Задания.
(1) Перепечатайте без изменений ту часть фрагмента страницы, которая открывается словами со «В вагоне нас» и завершается словами «можно пропустить поезд.».
(2) Ответьте по фрагменту страницы на следующие вопросы:
(a) Сколько человек едет в вагоне?
(b) В каком году был арестован мужчина, едущий в том же вагоне?
(c) В каком городе предстоит пересадка?

Фрагмент страницы.
_ _ _ _ _

Вскоре поезд трогается. В душе все поет: я на воле, еду к друзьям, впереди столько радостных встреч; за окном бегут родные просторы, суровая красота тайги, большие сибирские села.
В вагоне нас трое. Со мной едут двое пожилых очень симпатичных сибиряков, муж и жена. Меня спрашивают: «Вы в Сибири по собственному желанию или по культу личности?» Я отвечаю: «По культу», — и завязывается оживленный разговор о пережитом. Мужчина, оказывается, был арестован в 1937 г., самом мрачном году культа личности. И вот мы в Свердловске — здесь у меня пересадка. Надо закомпостировать билет. Большой вокзал кажется мне настоящим дворцом — большие залы, высокие потолки, кафельные полы, люстры. У кассы огромная очередь, стою несколько часов, потом еще часами жду поезда. Выглядываю в город, можно было бы проехать по городу, но мной овладевает какая-то робость, я совсем разучилась ориентироваться, и мне кажется рискованным довериться городскому транспорту — можно пропустить поезд.

_ _ _ _ _

Данные для анализа.

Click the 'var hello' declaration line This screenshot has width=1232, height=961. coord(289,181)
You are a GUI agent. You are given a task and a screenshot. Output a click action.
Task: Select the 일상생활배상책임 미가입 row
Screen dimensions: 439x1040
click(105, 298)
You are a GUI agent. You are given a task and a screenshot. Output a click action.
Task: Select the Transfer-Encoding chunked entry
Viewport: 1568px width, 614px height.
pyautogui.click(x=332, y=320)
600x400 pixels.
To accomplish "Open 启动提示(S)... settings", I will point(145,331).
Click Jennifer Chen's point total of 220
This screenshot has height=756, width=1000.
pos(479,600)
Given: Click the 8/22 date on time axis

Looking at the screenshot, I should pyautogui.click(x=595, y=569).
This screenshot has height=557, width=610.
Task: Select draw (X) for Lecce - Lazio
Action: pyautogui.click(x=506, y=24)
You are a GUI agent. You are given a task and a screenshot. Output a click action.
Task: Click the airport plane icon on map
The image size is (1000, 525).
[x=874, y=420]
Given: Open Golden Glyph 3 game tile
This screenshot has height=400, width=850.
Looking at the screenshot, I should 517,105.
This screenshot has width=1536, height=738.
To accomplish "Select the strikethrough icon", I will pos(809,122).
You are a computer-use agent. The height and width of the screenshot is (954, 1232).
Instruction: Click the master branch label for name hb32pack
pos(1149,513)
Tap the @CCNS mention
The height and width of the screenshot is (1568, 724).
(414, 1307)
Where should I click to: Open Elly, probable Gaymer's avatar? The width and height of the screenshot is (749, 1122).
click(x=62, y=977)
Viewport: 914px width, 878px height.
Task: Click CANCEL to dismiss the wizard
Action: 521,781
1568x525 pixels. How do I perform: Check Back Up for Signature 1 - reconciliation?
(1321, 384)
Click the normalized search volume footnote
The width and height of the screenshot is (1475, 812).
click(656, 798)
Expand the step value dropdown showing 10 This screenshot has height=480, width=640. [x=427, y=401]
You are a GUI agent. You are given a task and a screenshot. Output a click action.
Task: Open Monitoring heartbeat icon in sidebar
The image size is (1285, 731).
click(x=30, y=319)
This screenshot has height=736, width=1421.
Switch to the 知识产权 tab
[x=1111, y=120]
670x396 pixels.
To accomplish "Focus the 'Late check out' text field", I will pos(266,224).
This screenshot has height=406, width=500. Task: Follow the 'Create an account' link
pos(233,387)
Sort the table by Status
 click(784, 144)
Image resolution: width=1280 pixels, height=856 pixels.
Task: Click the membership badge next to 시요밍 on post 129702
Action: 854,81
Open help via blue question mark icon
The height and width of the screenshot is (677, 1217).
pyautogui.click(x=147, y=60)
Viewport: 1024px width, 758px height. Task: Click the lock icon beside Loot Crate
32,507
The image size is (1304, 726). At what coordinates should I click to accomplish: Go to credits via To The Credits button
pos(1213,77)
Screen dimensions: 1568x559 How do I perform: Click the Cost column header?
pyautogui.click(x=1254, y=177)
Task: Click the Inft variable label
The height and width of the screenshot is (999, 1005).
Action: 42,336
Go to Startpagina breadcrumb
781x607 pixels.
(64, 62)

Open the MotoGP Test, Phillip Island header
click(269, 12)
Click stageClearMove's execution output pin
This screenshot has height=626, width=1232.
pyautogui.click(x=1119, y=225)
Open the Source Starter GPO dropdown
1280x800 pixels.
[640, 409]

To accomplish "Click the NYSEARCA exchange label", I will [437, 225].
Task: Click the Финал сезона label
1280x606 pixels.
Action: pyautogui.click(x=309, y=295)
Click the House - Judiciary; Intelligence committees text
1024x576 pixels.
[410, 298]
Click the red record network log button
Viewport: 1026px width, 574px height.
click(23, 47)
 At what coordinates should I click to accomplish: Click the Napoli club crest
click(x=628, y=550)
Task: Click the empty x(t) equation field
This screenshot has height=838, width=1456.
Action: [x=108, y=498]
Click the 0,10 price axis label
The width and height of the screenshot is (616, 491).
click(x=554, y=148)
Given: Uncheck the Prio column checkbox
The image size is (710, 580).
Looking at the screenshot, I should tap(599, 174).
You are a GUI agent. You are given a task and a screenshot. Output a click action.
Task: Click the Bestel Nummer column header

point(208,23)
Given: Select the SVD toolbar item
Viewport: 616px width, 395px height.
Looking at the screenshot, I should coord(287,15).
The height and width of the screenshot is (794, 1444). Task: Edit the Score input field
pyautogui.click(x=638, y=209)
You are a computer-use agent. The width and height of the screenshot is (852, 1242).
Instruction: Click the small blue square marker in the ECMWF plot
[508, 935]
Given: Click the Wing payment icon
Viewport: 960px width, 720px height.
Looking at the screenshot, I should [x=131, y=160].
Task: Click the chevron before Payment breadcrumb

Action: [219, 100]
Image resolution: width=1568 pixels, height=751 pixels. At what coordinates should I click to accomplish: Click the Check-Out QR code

_ _ _ _ _

Результаты.
(1)
В вагоне нас трое. Со мной едут двое пожилых очень симпатичных сибиряков, муж и жена. Меня спрашивают: «Вы в Сибири по собственному желанию или по культу личности?» Я отвечаю: «По культу», — и завязывается оживленный разговор о пережитом. Мужчина, оказывается, был арестован в 1937 г., самом мрачном году культа личности. И вот мы в Свердловске — здесь у меня пересадка. Надо закомпостировать билет. Большой вокзал кажется мне настоящим дворцом — большие залы, высокие потолки, кафельные полы, люстры. У кассы огромная очередь, стою несколько часов, потом еще часами жду поезда. Выглядываю в город, можно было бы проехать по городу, но мной овладевает какая-то робость, я совсем разучилась ориентироваться, и мне кажется рискованным довериться городскому транспорту — можно пропустить поезд.

(2)
(a) Трое.
(b) В 1937 г.
(c) В Свердловске.